Let us multiply (1) with -2 and add to (2)

==> -4x-4y-8z=0

4x+9y+16z=0

==> 5y+8z=0 ....(4)

Now multiply (2) with -2 and add to (3)

-8x-18y-32z=0

8x+27y+64z=0

==> 9y+32z=0 ...(5)

Now lultiply (4) with -4 and add to (5)

-20y-32z=0

9y+32z+0

==> -11y=0

==> y=0

==> z=0

==> x=0

To solve

2x+3y+4z = 0..........(1)

4x+9y+16z = 0.........(2)

8z+27y+64z = 0.......(3)

Solution:

4*(1)- (2) gives: 4x+3y = 0........(4)

16(1)-(3) give: 24x+ 21y = 0.......(5)

7*(4) - (5) gives: 4x = 0. So y= 0, So from (4)4x+3*0 = 0. Or x = 0. Substititing x=0 and y =0 in eq (1), we get: z= 0.

So x =0

y=0 and

z= 0.

We notice that the system is homogeneous type (all the free terms are equal to 0).

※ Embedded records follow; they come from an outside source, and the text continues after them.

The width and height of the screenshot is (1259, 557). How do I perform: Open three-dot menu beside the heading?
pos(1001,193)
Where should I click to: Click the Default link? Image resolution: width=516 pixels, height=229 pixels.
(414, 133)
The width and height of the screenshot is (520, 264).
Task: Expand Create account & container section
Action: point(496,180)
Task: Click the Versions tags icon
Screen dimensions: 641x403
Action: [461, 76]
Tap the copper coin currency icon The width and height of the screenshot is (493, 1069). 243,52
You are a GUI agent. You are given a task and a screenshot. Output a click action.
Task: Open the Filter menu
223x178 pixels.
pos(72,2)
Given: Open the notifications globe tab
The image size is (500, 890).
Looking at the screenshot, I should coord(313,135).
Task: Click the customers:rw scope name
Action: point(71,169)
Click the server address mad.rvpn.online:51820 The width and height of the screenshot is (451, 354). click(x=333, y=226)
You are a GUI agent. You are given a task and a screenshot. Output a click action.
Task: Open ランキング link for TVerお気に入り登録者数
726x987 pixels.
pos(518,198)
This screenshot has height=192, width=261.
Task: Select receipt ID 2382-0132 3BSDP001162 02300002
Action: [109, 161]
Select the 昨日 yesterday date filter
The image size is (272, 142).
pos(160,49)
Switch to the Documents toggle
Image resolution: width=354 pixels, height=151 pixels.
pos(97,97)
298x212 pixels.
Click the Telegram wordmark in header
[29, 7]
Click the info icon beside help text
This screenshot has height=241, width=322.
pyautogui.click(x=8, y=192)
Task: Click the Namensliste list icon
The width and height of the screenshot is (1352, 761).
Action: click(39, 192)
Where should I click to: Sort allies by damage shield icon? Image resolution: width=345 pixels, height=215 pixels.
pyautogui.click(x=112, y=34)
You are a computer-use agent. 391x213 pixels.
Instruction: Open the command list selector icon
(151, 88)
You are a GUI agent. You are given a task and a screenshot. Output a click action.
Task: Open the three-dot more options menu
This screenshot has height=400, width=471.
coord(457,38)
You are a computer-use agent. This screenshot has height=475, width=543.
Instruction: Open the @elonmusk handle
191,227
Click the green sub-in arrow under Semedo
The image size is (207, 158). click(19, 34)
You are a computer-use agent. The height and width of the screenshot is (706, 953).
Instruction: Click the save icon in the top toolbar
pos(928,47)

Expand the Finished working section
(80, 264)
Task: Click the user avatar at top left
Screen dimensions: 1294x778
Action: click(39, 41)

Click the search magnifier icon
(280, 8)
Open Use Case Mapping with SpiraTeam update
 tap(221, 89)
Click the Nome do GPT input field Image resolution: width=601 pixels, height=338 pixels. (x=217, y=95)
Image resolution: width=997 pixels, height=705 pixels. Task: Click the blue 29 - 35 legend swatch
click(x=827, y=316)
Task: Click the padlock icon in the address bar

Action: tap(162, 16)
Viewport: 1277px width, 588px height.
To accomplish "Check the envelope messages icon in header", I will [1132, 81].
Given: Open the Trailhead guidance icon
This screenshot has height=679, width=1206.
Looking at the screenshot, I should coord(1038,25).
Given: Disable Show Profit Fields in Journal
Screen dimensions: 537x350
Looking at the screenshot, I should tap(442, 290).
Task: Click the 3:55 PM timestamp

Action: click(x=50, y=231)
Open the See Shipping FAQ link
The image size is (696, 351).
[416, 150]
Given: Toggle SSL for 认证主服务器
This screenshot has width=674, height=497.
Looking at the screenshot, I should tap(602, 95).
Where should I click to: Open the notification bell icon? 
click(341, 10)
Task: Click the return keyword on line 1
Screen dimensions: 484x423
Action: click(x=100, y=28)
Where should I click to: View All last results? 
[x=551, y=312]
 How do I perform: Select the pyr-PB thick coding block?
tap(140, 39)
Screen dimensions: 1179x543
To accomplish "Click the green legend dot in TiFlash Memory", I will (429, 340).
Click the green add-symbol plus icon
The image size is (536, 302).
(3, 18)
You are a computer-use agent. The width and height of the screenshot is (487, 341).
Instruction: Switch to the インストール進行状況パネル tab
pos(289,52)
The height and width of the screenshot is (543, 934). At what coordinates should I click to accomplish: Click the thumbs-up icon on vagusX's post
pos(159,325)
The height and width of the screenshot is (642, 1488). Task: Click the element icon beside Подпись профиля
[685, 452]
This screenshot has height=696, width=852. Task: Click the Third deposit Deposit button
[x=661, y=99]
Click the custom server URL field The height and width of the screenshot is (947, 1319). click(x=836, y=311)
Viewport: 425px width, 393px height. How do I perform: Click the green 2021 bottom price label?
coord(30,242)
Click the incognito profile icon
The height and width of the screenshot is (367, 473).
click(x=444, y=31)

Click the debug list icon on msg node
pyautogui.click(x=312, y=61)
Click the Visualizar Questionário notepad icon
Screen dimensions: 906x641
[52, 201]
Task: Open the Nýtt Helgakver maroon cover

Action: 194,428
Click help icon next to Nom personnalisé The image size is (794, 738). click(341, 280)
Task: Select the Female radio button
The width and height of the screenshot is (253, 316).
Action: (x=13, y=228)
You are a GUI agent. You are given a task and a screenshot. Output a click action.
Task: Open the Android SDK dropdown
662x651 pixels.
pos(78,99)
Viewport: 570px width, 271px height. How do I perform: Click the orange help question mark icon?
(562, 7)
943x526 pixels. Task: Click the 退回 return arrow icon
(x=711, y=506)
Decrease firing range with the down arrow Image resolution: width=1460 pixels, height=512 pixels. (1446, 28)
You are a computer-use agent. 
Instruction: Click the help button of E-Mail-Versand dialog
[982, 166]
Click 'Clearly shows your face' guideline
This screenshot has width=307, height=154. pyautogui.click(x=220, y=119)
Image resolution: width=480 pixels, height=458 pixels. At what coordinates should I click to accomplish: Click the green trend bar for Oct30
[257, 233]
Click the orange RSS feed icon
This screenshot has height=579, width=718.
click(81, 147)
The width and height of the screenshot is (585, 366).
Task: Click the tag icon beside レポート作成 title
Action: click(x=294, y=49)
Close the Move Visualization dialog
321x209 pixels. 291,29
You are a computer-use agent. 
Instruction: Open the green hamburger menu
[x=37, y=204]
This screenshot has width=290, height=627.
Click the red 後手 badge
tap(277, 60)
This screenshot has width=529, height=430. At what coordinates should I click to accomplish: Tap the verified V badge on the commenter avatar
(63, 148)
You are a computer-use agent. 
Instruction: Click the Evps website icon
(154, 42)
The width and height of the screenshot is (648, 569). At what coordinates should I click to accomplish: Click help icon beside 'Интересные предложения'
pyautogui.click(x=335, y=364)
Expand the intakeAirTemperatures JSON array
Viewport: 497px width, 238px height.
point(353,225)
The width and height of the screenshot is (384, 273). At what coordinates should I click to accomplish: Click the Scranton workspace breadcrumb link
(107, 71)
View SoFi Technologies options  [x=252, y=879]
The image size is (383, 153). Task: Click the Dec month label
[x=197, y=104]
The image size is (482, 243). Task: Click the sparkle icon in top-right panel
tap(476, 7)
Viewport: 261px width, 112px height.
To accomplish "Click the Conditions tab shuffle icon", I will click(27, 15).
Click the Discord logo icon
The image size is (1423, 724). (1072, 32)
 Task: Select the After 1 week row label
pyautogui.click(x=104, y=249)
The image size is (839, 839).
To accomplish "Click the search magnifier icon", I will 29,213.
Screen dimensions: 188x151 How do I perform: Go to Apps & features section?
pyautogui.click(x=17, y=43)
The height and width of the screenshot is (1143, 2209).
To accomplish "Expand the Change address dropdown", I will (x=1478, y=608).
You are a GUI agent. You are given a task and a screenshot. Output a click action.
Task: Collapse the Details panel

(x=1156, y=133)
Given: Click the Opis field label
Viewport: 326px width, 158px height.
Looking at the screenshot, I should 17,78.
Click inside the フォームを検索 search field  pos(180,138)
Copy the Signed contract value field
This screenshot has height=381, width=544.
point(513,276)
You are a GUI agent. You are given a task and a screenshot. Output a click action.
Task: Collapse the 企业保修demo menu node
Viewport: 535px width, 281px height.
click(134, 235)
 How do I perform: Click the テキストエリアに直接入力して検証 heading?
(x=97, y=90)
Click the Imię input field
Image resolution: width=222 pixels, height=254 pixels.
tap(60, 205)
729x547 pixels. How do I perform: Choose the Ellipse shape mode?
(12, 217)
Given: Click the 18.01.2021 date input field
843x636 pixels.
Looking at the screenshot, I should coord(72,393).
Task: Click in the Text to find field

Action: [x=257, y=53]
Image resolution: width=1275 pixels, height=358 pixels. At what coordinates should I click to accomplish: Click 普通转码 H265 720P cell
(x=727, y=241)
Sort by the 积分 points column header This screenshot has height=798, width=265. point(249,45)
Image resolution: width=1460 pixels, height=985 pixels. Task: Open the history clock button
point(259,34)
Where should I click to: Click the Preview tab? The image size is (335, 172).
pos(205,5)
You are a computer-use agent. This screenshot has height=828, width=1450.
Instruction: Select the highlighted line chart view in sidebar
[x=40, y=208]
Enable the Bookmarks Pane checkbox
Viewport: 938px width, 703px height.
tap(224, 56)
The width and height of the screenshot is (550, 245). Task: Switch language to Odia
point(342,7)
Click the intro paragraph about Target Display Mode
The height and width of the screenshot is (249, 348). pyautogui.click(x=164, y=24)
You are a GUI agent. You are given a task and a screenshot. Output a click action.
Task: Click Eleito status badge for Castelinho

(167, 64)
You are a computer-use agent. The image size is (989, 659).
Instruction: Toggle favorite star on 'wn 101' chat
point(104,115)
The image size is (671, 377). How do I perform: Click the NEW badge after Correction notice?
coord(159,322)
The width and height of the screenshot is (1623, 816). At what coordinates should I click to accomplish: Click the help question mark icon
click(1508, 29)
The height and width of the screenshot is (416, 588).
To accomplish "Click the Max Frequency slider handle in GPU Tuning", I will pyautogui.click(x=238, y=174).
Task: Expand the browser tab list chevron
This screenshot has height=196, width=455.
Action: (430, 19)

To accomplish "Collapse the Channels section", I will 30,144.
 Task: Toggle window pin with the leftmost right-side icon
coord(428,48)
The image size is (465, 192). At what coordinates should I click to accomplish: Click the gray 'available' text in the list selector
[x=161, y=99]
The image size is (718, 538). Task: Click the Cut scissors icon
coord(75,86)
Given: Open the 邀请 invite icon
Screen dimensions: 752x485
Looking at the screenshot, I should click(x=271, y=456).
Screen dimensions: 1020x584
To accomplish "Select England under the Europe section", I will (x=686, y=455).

If the system is determined, the only solution is the null one, where x = 0, y = 0 and z = 0.

If we create the matrix of the system and after that we calculate it's determinant, and if this one is different from zero, then the only solution of the system is x = 0 , y = 0 and z = 0.